His son is agitated though, to find out who snitched and almost sent them to jail. Oddball friends wander in and out and are sized up. Two gang envoys from London come with a stern warning to stay cool. Tensions build within the family and later on, father, son and even mother shut down the domestic drama and turn homicidal. It’s a bleak view of humanity this film has to offer but also a strangely engaging one. The actors, mostly from British television, are excellent, although their accents take some work to follow. (VanCity Theatre Sat-Wed) 3 out of 5
AMNESTY INTERNATIONAL FILM FESTIVAL: (http://van.amnestyfilmfest.ca/ ) It’s still almost a week away but I mention it now because of Thursday’s opening program.
H2OIL, about Alberta’s tar sands, and PETITION, about taking grievances to official channels in China, both played at VIFF.
SOUNDS LIKE A REVOLUTION though is new to us, and rarely screened anywhere. It’s a lively documentary showing that protest music lives on. It didn’t die when Dylan went electric. It just moved to the side of the stage where fewer people can find it. David Crosby tells the story of the Kent State song, Ohio, and says nobody could match it these days. Musicians ranging from Steve Earle, Ani DeFranco and Jello Biafra, to the rapper Paris, Tom Morello of Rage Against the Machine/Audioslave, and Justin Sane of Anti-Flag suggest much the same.
The music industry today shuts out dissent, they say. Artists who want to speak up have to go to small labels or start their own. One critic says that means they reach “virtually no one” although those are huge crowds singing or chanting along in several concert clips. Michael Franti, who has a lot to say in the film, is seen singing to 50,000 people at his annual Power to the Peaceful festival.

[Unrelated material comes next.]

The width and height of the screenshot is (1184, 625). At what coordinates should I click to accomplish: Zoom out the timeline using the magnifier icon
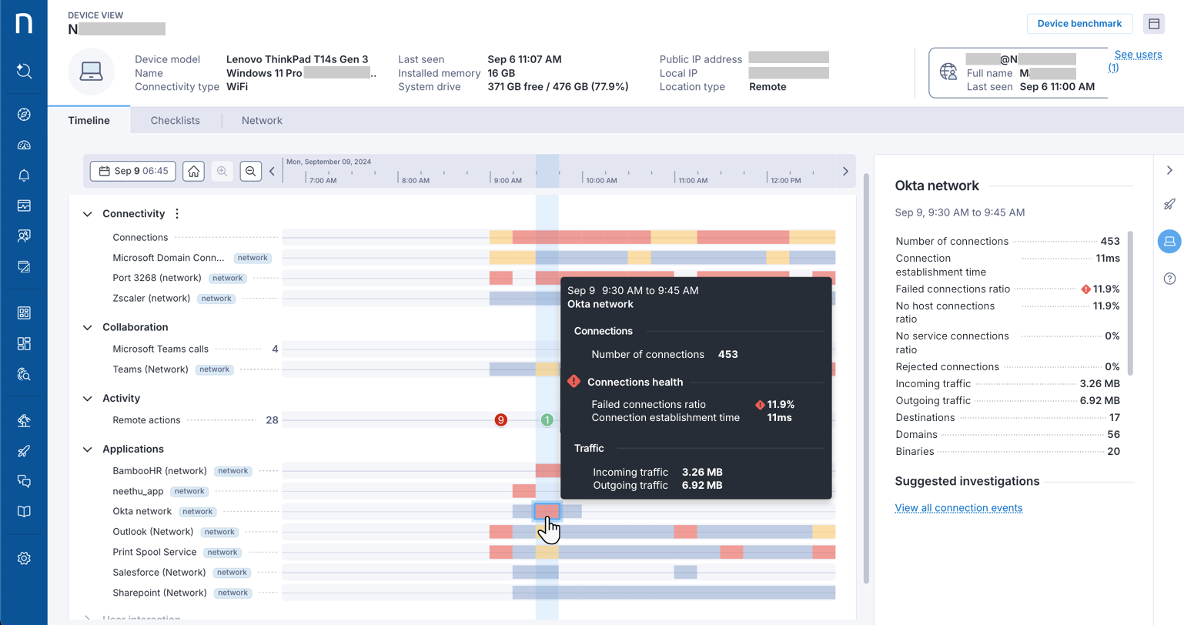click(250, 171)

There’s more virulent stuff from bands like Ministry, Johnny D.I.X. and NOFX with their charming George Bush ditty “Idiot Son of an Asshole.” In the interviews the musicians are far more thoughtful. The film, made by Toronto’s Summer Love and Jane Michener, ends with the Obama election which means it already needs updating. What’s happening without George W. to get angry about? Michael Franti’s new CD, for instance, has personal not political songs. Summer Love, as Summer Preney, will take questions via Skype after the screening. (Vancity Theatre) 3 ½ out of 5
Also playing …
SKYLINE: Not shown to the media but for some reason there are several posts on imdb from people in South-East Asia and New Zealand who’ve seen it. The consensus seems to be: great special effects, weak story and poor acting. Alien spaceships appear in the sky over Los Angeles and with an hypnotic light beam suck people up and inside. The residents of one apartment building try to resist. A low-budget, full-length effort from a California company previously known mostly for visual effects in blockbuster films. (Tinseltown and many suburban theatres.)